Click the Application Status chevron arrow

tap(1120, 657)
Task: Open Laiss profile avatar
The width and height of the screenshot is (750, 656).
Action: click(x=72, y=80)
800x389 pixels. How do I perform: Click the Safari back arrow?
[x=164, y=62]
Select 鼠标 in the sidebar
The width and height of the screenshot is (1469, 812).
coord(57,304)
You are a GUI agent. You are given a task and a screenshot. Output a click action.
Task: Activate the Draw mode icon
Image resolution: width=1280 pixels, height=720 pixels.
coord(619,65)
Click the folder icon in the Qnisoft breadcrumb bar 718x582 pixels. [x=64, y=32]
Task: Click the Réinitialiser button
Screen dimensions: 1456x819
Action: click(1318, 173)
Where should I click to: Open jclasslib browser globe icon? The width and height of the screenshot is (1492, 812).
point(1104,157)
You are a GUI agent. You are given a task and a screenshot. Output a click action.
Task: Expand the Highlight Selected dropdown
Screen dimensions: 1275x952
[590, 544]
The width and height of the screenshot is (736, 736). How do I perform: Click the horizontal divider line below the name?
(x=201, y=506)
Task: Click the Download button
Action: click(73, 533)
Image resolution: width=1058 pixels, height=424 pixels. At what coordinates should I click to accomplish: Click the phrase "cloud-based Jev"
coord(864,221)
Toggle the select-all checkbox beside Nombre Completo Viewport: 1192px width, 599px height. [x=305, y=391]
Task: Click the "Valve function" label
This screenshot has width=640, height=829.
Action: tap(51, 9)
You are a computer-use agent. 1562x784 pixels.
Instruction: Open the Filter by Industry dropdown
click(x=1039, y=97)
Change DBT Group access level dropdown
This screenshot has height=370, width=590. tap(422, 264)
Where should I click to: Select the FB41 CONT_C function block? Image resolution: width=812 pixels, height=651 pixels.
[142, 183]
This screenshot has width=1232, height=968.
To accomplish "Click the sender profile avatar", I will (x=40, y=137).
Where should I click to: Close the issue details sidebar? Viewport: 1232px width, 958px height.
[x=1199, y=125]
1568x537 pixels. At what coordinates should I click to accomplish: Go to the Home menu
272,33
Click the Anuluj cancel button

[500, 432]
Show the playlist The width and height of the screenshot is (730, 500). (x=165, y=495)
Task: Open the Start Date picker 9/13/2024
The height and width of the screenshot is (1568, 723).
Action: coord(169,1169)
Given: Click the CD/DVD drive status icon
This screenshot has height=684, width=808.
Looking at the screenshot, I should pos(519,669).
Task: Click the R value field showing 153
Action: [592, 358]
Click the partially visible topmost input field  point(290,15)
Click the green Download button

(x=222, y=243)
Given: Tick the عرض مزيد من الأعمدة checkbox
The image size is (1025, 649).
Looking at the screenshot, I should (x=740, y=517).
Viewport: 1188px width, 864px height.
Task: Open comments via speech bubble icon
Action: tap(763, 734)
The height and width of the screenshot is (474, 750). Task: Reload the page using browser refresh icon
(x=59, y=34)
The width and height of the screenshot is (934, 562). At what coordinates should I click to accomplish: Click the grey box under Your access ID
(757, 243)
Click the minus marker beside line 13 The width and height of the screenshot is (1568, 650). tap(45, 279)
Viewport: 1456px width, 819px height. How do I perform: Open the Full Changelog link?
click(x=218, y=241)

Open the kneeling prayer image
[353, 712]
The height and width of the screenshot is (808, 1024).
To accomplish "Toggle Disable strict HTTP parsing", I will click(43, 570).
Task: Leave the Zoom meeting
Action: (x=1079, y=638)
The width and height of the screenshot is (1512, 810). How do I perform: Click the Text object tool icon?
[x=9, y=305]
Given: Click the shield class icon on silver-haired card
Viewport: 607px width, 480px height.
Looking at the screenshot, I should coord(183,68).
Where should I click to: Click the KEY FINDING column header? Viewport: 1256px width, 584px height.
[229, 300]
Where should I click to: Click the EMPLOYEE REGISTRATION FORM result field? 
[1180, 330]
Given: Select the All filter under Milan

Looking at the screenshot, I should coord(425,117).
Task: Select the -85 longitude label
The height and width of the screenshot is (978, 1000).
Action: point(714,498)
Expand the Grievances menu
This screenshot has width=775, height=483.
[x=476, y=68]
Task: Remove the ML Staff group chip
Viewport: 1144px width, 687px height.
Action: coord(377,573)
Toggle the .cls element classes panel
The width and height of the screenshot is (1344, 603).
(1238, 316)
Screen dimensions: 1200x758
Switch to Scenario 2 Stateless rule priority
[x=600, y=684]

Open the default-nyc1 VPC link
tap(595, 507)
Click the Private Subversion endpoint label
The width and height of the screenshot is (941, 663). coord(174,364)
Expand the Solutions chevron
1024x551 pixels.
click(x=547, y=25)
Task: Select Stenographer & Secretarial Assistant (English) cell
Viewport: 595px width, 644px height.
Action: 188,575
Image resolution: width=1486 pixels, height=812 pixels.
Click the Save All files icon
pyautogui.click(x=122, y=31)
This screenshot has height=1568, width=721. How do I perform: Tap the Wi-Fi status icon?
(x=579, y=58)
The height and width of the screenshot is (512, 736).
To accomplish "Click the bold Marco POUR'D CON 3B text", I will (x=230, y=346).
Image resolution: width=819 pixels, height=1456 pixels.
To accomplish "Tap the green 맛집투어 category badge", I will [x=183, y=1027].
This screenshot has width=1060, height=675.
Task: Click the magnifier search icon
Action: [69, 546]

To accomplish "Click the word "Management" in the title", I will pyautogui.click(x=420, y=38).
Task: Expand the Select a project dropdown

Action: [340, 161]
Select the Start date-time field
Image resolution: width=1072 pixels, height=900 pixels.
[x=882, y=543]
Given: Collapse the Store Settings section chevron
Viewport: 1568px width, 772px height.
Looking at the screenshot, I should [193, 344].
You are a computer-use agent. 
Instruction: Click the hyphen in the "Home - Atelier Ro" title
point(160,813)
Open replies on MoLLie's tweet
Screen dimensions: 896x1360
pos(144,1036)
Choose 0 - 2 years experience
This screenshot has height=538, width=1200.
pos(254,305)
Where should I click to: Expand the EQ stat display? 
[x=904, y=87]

* **GIVEN PROBLEM**
Pick out every line of the records above that contains the word "green", and copy each one.

* **REPLY TO THE TASK**
Click the green Download button
To accomplish "Tap the green 맛집투어 category badge", I will [x=183, y=1027].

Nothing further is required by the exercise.